▶ [Request]
In the records from the line containing "Details [link] (107, 1846)" through the line containing "[Open gallery image] (224, 548)", inclusive, swap "Share" for "Post" and give those lines again with nothing else changed.

· · · · · · ·

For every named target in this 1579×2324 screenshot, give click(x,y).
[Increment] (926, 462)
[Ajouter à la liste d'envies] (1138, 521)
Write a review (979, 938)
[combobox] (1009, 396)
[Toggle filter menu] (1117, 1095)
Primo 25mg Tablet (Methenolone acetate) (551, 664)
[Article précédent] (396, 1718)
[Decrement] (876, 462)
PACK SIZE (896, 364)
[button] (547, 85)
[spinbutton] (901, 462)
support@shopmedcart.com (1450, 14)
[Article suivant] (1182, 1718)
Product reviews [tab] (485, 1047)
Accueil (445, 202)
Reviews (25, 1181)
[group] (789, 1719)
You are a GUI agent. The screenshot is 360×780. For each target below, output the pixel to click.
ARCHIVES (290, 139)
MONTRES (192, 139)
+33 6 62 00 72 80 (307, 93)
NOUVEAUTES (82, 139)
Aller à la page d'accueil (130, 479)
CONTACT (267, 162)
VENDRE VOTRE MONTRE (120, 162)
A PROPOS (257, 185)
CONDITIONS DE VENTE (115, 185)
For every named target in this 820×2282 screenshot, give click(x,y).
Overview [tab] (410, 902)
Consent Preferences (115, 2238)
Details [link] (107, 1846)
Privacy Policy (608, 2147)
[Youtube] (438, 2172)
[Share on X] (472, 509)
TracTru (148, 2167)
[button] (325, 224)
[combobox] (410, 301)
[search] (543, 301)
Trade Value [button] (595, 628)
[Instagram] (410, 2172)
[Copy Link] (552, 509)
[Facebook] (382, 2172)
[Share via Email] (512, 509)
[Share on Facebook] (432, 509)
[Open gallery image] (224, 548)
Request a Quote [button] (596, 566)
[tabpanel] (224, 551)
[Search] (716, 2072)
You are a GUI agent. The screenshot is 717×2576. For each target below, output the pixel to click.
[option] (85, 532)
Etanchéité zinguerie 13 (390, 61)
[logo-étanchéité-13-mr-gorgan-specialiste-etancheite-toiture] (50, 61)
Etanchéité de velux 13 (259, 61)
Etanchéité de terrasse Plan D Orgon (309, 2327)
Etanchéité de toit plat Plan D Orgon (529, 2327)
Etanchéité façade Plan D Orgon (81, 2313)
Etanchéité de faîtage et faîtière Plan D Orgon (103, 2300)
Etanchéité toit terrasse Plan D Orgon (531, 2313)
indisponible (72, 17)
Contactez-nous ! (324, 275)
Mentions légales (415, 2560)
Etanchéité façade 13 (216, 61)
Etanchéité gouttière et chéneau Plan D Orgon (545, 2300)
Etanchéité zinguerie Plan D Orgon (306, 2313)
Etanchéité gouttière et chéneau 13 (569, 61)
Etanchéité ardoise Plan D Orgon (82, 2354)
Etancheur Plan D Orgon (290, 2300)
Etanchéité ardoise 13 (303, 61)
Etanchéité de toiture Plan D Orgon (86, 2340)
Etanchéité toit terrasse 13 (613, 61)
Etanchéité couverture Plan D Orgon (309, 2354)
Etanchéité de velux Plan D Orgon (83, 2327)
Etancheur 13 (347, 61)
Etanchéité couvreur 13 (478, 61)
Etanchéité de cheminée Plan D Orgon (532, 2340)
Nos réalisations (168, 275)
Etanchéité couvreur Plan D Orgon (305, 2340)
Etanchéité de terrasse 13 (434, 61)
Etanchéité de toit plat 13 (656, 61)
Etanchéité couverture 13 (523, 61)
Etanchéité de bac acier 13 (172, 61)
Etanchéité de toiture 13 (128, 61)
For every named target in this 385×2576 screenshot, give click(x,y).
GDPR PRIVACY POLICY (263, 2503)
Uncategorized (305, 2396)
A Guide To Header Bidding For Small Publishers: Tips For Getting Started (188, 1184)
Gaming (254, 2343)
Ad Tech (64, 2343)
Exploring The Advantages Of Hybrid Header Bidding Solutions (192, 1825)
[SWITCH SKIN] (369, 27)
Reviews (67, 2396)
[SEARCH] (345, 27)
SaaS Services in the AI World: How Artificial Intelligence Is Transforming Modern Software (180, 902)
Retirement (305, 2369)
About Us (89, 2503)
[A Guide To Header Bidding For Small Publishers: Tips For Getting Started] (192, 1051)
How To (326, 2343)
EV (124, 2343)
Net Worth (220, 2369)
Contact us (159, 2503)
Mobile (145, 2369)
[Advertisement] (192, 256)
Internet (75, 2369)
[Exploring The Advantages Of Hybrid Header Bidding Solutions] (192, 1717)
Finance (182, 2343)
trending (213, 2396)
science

· · · · · · ·

▶ [Result of the exercise]
Details [link] (107, 1846)
Privacy Policy (608, 2147)
[Youtube] (438, 2172)
[Post on X] (472, 509)
TracTru (148, 2167)
[button] (325, 224)
[combobox] (410, 301)
[search] (543, 301)
Trade Value [button] (595, 628)
[Instagram] (410, 2172)
[Copy Link] (552, 509)
[Facebook] (382, 2172)
[Post via Email] (512, 509)
[Post on Facebook] (432, 509)
[Open gallery image] (224, 548)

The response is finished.